■ WHAT IS BEING ASKED ■
Each line from the one containing "Протеиновый коктейль WHEY PLUS 80 (темный" through the final line below must be reproduced exactly, and no others.

________________________

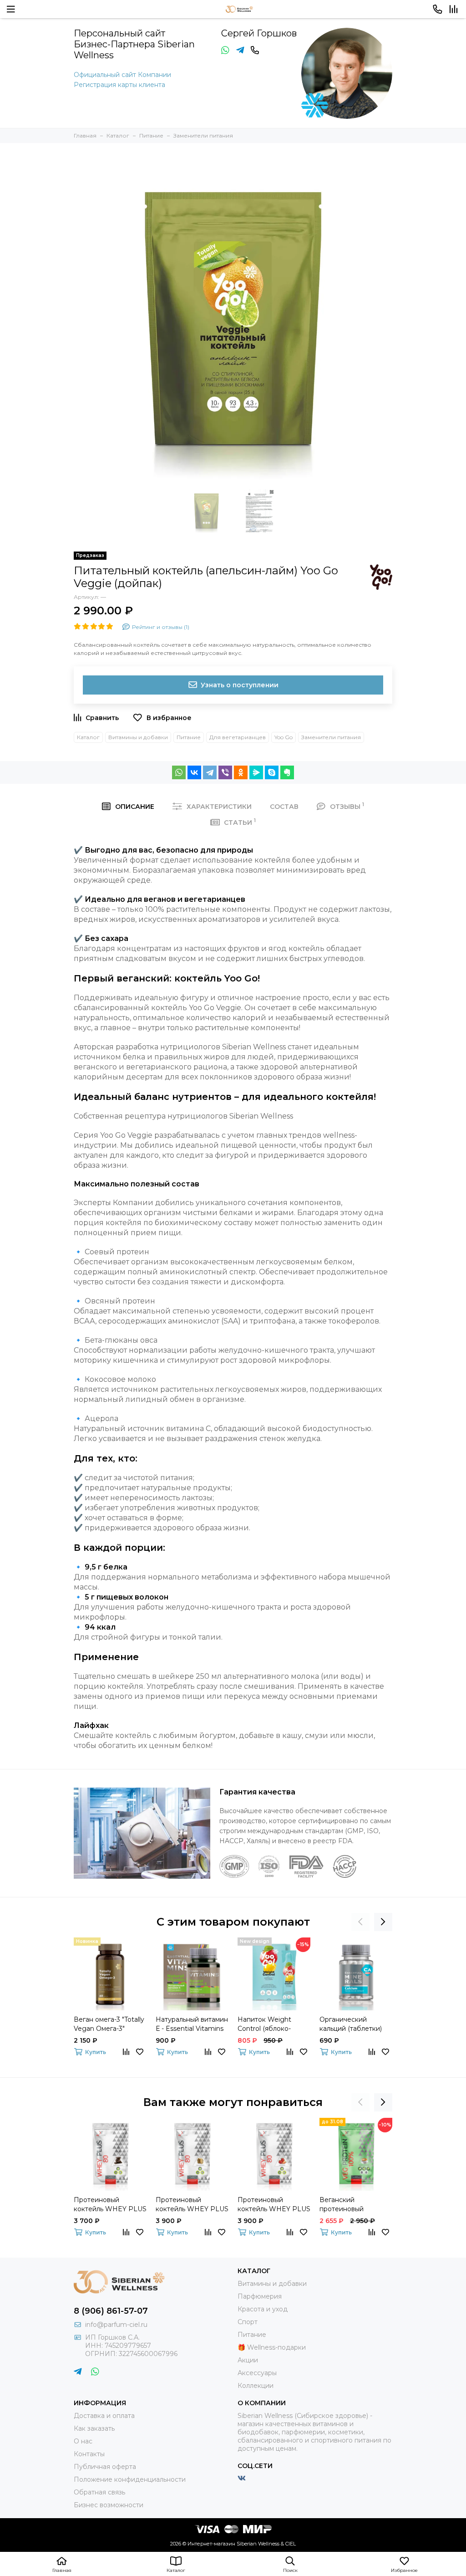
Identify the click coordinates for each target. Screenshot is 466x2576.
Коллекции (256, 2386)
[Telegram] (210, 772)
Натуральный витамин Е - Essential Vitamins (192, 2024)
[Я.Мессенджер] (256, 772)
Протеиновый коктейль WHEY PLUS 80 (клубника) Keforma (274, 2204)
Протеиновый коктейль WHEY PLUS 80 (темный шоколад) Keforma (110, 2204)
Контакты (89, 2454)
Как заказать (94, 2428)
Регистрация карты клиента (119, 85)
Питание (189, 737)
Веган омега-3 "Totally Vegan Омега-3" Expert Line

________________________

■ EXERCISE SOLUTION ■
Протеиновый коктейль WHEY PLUS 80 (темный шоколад) Keforma (110, 2204)
Контакты (89, 2454)
Как заказать (94, 2428)
Регистрация карты клиента (119, 85)
Питание (189, 737)
Веган омега-3 "Totally Vegan Омега-3" Expert Line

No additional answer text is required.